It was a year when the precious metals complex dazzled. When the year began, there was little hint of what was in store. But by the end of the year, gold witnessed at least 50 new highs, silver surged to an unknown territory above $72 an ounce, platinum soared to a fresh peak, and palladium prices were at a three-year high.
Overall, gold has increased by over 70 per cent, silver by one-and-a-half times, platinum by 160 per cent and palladium by over 120 per cent.
There was one uncertainty when 2025 began, though. It was over global trade issues, with the US threatening almost every nation. As China locked horns, the issue got heated further. Apart from that, there were quite a few reasons why the precious metal complex was on fire in 2025. However, the underlying factor that drove these metals to never-before-seen levels was the weakening US dollar. It fell 12 per cent in the first half. Though it recorded 2-3 per cent in the second half, most of the economies are not too confident about the greenback.

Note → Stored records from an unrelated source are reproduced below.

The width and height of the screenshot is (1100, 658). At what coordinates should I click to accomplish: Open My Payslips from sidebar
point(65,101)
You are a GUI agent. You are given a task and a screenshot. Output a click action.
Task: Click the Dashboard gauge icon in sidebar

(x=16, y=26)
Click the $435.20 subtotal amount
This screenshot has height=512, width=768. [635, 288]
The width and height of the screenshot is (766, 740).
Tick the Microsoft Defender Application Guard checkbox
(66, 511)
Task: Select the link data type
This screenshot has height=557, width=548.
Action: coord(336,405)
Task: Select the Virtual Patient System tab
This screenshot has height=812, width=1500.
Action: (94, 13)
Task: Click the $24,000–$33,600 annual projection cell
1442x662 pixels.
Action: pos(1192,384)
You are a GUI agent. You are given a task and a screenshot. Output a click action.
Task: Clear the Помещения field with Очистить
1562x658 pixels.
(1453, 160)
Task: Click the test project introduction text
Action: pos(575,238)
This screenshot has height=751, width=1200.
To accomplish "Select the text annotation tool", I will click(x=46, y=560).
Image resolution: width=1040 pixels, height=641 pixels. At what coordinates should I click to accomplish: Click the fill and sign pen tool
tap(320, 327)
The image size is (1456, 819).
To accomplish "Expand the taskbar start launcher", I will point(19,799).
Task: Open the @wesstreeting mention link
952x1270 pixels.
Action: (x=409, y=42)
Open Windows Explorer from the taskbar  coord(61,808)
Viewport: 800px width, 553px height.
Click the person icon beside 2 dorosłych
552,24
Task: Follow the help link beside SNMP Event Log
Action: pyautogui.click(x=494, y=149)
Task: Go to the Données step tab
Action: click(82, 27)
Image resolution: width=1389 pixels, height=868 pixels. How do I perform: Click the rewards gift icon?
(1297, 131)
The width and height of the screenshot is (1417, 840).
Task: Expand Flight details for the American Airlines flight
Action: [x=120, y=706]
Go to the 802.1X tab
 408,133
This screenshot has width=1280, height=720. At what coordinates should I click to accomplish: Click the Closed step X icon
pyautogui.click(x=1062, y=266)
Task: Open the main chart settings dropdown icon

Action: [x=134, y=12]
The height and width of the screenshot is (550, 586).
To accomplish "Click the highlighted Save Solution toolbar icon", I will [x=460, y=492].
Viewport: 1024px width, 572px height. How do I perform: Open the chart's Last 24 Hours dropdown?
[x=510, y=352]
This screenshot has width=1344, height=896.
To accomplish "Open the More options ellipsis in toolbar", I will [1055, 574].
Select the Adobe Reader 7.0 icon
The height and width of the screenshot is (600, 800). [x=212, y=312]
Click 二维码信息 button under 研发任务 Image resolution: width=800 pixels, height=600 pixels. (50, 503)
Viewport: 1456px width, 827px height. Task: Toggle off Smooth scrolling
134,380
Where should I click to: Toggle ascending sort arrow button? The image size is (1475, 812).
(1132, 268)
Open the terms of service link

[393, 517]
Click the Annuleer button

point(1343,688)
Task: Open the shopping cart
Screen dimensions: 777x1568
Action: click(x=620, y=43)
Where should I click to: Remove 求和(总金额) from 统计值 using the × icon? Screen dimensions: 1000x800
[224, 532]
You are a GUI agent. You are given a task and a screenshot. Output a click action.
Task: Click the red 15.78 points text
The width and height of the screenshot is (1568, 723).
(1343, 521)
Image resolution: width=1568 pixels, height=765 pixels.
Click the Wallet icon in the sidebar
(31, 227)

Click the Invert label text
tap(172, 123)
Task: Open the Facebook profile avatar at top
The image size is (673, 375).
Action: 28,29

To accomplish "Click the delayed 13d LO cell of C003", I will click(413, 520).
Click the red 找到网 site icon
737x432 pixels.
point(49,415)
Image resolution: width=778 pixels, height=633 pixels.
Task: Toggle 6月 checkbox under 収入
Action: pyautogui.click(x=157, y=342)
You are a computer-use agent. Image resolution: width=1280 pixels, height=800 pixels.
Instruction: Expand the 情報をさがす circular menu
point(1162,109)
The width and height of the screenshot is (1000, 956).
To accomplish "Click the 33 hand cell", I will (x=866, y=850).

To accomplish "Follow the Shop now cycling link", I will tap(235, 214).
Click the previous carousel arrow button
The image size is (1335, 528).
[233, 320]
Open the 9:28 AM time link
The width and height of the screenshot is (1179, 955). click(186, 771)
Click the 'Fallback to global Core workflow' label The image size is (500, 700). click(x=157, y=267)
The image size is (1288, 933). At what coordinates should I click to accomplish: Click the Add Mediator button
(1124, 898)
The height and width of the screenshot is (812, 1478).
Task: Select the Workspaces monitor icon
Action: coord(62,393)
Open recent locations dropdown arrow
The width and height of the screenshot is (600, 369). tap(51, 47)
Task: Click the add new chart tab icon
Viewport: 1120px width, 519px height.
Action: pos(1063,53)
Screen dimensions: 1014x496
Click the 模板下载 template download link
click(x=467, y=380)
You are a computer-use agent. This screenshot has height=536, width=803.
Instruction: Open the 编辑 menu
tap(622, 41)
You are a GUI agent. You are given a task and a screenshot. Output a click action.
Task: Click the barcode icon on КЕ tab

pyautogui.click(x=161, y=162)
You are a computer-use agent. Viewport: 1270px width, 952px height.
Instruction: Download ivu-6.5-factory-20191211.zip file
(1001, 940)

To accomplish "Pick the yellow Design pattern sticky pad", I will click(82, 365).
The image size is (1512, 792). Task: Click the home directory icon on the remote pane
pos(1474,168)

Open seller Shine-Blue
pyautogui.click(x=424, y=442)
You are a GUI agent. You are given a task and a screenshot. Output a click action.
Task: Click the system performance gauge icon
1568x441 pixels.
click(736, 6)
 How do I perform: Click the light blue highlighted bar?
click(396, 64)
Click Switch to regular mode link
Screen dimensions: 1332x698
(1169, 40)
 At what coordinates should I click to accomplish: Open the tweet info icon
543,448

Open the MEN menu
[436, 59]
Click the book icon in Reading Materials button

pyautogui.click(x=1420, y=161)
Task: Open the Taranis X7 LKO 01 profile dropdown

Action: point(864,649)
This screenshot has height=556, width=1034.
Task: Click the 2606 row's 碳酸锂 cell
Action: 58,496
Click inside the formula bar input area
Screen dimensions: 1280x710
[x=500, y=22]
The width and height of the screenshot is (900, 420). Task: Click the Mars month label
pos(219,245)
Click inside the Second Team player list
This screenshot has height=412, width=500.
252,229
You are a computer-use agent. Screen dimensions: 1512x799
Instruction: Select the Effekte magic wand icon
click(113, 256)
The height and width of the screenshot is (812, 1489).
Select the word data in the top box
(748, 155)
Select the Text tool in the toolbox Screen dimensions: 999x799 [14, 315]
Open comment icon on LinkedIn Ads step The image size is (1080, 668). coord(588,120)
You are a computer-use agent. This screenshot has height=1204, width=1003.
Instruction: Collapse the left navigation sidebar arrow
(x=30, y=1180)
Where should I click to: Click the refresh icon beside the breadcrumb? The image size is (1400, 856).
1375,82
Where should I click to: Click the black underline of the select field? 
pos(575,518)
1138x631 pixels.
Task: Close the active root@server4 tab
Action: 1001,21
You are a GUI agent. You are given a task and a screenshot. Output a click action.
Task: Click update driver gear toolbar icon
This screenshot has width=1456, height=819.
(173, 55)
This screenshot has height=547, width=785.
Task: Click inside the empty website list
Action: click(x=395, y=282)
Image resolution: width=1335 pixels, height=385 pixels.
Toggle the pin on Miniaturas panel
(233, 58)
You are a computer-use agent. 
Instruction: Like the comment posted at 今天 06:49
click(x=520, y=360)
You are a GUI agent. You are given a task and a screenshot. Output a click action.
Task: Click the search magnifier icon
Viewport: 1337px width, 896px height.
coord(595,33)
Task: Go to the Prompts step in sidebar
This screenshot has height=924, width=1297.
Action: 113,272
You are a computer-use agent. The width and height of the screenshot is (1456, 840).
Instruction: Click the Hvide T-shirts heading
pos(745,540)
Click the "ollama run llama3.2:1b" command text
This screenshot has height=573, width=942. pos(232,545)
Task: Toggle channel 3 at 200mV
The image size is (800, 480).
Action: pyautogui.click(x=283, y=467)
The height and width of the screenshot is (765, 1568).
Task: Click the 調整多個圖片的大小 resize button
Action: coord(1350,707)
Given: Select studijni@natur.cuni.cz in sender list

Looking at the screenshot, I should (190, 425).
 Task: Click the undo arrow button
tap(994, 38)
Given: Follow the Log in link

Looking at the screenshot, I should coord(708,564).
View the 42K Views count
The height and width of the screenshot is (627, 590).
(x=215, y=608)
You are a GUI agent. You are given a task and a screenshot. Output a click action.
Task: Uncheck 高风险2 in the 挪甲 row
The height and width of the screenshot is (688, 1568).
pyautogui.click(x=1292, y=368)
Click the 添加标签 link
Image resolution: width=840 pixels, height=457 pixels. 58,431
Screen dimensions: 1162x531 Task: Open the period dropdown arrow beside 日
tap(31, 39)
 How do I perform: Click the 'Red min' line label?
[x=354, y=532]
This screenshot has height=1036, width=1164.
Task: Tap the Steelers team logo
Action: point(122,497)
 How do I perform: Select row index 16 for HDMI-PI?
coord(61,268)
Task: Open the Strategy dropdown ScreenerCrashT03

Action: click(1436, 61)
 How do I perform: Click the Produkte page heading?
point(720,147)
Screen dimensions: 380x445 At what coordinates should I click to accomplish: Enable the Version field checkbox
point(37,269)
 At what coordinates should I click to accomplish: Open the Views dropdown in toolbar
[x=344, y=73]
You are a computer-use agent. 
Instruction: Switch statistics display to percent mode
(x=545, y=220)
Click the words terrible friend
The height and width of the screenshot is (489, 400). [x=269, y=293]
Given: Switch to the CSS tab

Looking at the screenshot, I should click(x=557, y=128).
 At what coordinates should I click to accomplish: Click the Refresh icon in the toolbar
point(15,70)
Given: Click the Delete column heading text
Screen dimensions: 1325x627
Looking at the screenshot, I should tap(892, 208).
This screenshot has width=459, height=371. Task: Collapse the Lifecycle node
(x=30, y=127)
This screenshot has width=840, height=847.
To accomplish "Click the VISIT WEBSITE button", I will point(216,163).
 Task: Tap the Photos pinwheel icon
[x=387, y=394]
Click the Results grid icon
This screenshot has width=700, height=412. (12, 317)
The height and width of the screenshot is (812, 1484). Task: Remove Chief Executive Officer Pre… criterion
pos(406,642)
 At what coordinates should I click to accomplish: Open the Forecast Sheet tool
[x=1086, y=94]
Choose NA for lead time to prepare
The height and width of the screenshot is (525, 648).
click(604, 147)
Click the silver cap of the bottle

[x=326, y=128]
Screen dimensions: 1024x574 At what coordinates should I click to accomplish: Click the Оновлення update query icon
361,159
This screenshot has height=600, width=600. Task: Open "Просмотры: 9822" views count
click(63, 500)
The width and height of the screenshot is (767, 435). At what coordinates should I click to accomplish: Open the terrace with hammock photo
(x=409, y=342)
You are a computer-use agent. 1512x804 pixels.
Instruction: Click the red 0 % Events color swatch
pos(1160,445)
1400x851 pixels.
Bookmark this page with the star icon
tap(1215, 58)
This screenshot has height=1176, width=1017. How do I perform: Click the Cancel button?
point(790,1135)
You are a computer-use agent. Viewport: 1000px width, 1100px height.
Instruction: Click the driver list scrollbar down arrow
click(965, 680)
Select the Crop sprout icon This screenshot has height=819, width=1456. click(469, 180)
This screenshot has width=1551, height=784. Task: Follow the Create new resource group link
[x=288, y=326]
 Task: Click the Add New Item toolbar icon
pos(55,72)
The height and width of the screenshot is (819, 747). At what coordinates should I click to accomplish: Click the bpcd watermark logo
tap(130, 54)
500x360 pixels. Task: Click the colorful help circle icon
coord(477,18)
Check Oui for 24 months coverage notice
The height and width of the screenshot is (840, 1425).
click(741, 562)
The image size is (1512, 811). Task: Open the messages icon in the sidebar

Silver, which has been in short supply since 2020, towards the end of 2025, began to show up starkly in the market. Those who had gone short or sold silver without having possession of the white precious metal have got only a reprieve rolling over their short positions. To add to the market woes, investments in silver mining have not been forthcoming, and the global market is depending on silver being produced as a byproduct of copper, lead, zinc and gold mining. Only 30 per cent of the white precious metal production comes from primary mines. Platinum soared as mine production in South Africa – which accounts for 70 per cent of the global production – was affected due to labour unrest. Besides, platinum and palladium gained as investors look to other asset classes after gold became pricey.
Renisha Chainani, head of research at Augmont, says lose monetary policy; US President Donald Trump’s tariffs uncertainty; Washington’s high debt levels and the US government’s 40-day shutdown; Central banks across the world buying gold suspecting the dollar’s durability, and investments in gold exchange-traded funds drove gold past $4,500 an ounce.
Saurabh Gadgil, Chairman and Managing Director, PNG Jewellers, said, “2025 has been an exceptional year for precious metals. Gold has risen over 70 per cent and silver by nearly 150 per cent, outperforming most asset classes and even our own expectations.” Gadgil added, “While the industry anticipated silver crossing ₹1,70,000 per kg, based on macroeconomic indicators, it has moved beyond ₹2,00,000, with gold hovering around ₹1,30,000.“
Gold demand steady
“Despite high prices, jewellery demand in India has remained steady, with old gold emerging as a preferred currency for new purchases, once again proving that Indian households are among the most astute long-term investors,” he said.
Raghav Dhir, Director, Dhirsons Jewellers in New Delhi, said despite the precious metals’ upward trajectory, demand remains robust in India, as customers continue to view gold as a safe investment. The impact of higher gold prices is that consumers are shifting to lighter pieces, such as 14-karat and 9-karat, that deliver elegance without the weight, perfect for both everyday and festive wear, said Vikas Kataria, Promoter of DP Jewellers.
“This represents a strategic evolution where tradition meets affordability,” he said.
‘Silver lining’ in auto sector
Soaring silver prices, on the other hand, are not affecting the input cost of automobiles, and demand varies by vehicle type. “For instance, electric vehicles (EVs) consume 25-50 gms of silver per vehicle, which is 60-70 per cent higher than what is used by vehicles with internal combustion engines (ICE). This is due to EVs’ heavier deployment of silver in power electronics, high-voltage contacts, and control systems,” said Poonam Upadhyay, Director of Crisil Ratings.
In 2026, Augmont’s Chainani said there could be more US Fed rate cuts with the current Chief, Jerome Powell, stepping down in May. “US debts are a big elephant in the room, and the decision of US courts on the tariffs in the first week of January would be the moves and shakers of the precious metals market,” she said.
PNG’s Gadgil said, “The outlook for gold and silver remains bullish for 2026 as these are long-term assets, and disciplined investing through SIPs can help investors stay invested and unlock value over time… The key is to avoid speculation, ignore noise on social media, stay informed, and remain invested for the long term.”
Dhir said no downfall is anticipated in the market in precious metals prices. “While higher prices may lead to some moderation in purchase volumes, value-driven demand will remain strong as purchasing power stays relatively stable,” he said.
Positive outlook
Kataria said silver has emerged as a compelling investment choice, particularly among middle-class households seeking accessible entry into precious metals. “We’re not witnessing a temporary market adjustment but a lasting recalibration where aspiration and economic reality converge to redefine how Indians engage with precious metals,” he said.
Crisil’s Upadhyay said that despite higher silver prices, input costs will be manageable for automobiles despite higher silver prices as manufacturers were hedging their risks.
In 2026, the price movement of precious metals will depend on, apart from the factors that were behind this year’s phenomenal run, the availability of physical stocks, particularly silver and platinum.